**** Records to use

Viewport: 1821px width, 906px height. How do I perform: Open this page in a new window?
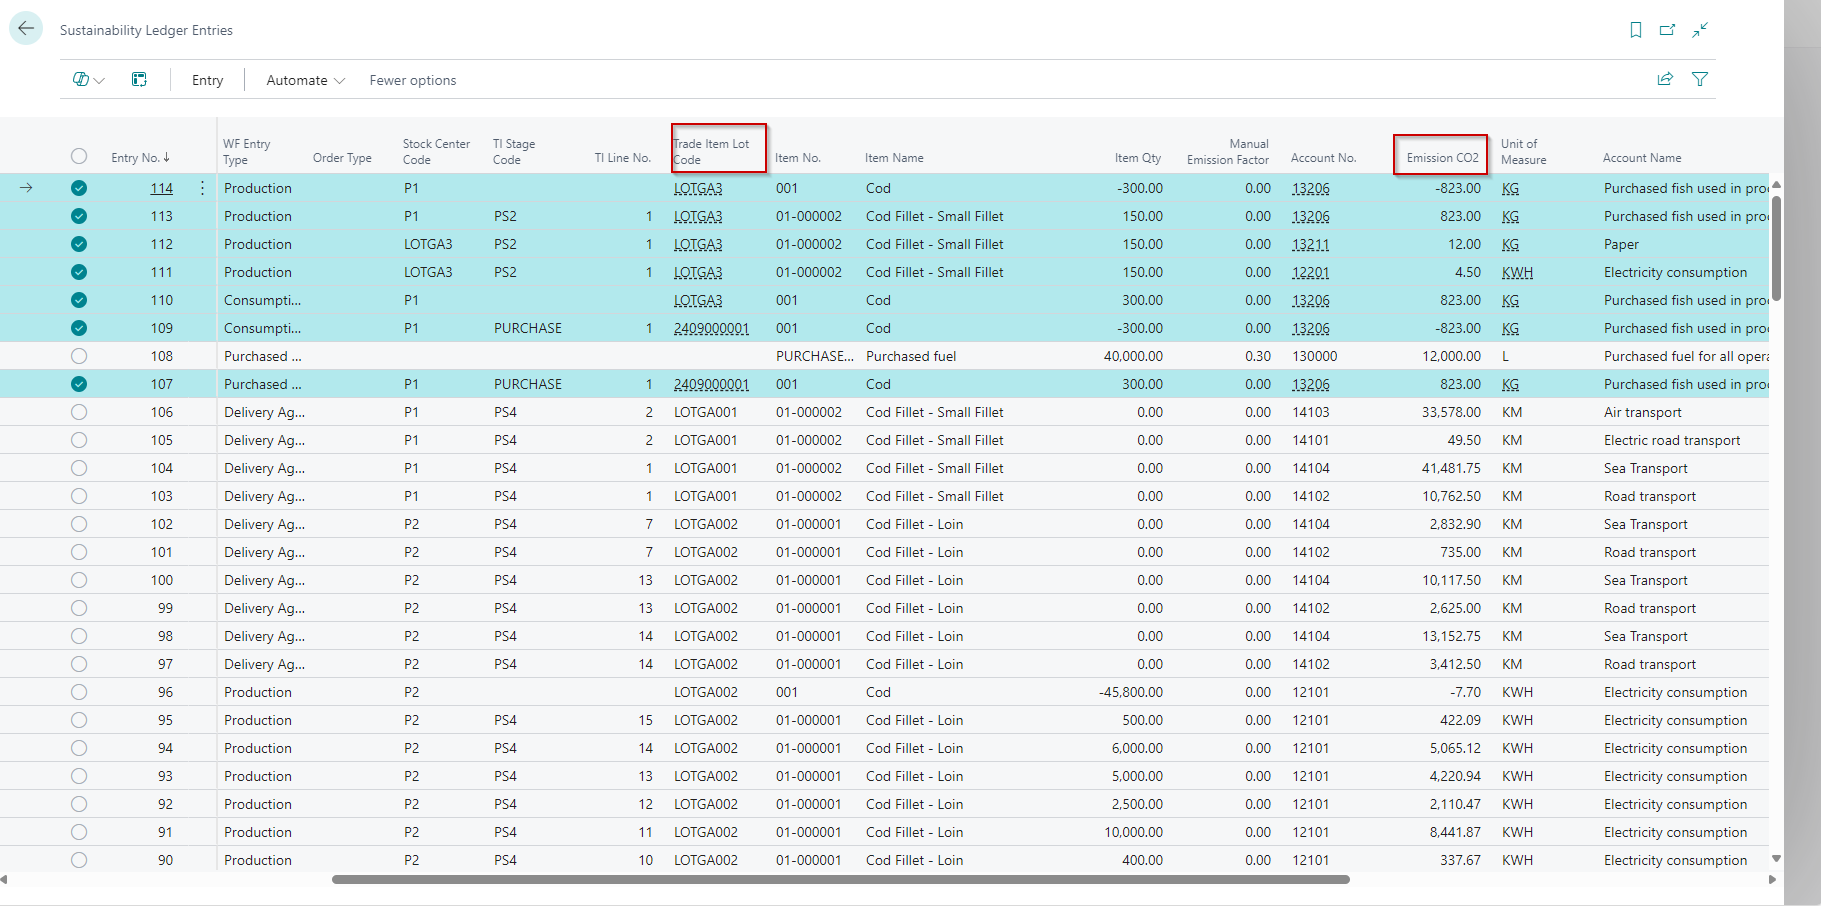(1667, 30)
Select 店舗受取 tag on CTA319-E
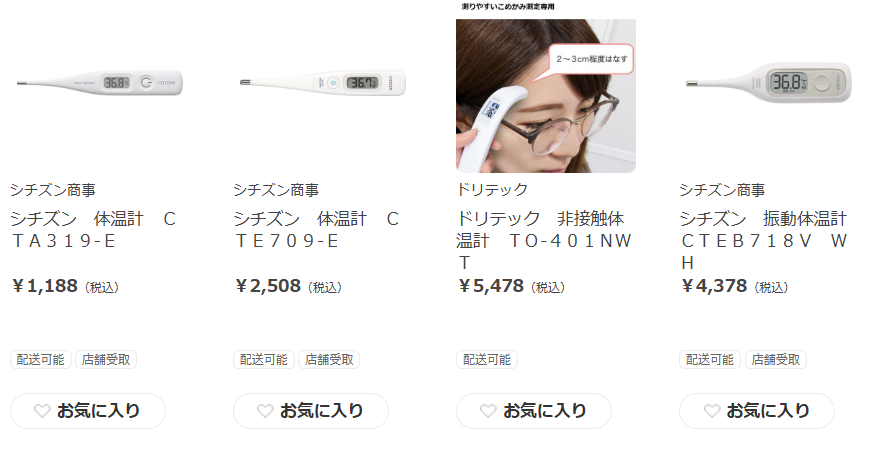The width and height of the screenshot is (871, 450). [106, 359]
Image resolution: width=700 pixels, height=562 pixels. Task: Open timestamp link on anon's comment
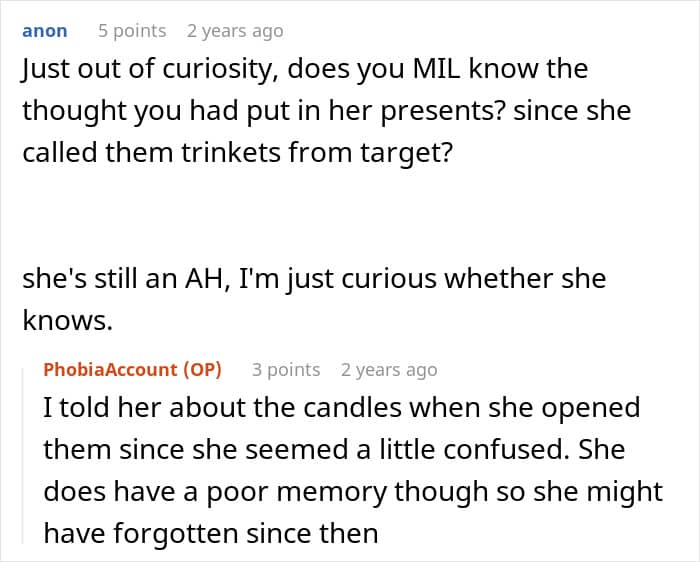[235, 31]
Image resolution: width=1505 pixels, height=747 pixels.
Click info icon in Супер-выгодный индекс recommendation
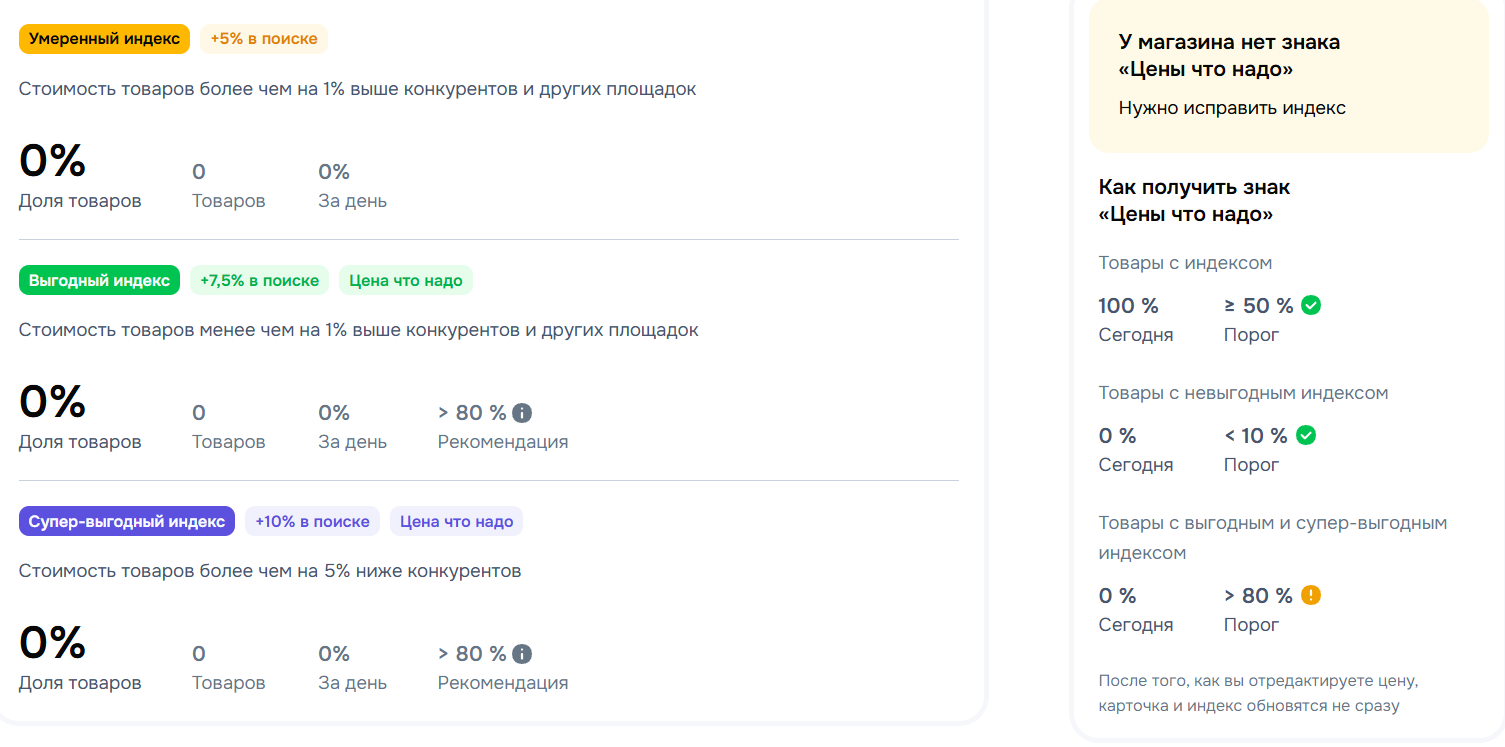point(522,654)
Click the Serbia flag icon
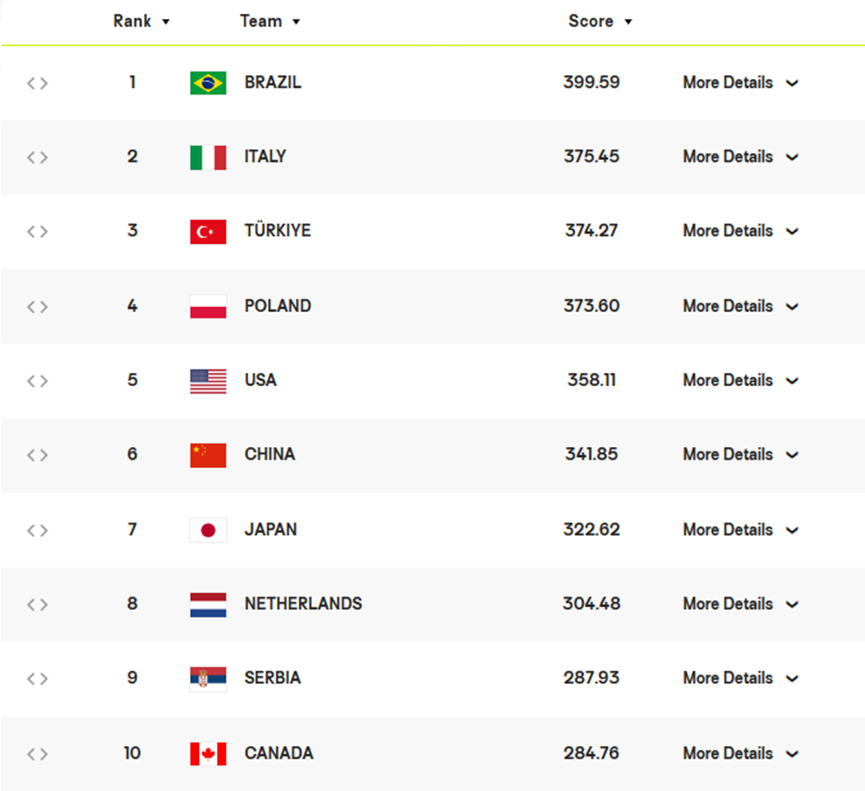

********

**Problem description:** Leave every picture out and print exactly the lines from the one that contains "Image resolution: width=1505" through the last line of the material above.

**Output below:**
Image resolution: width=1505 pixels, height=747 pixels.
Click info icon in Супер-выгодный индекс recommendation
point(522,654)
Click the Serbia flag icon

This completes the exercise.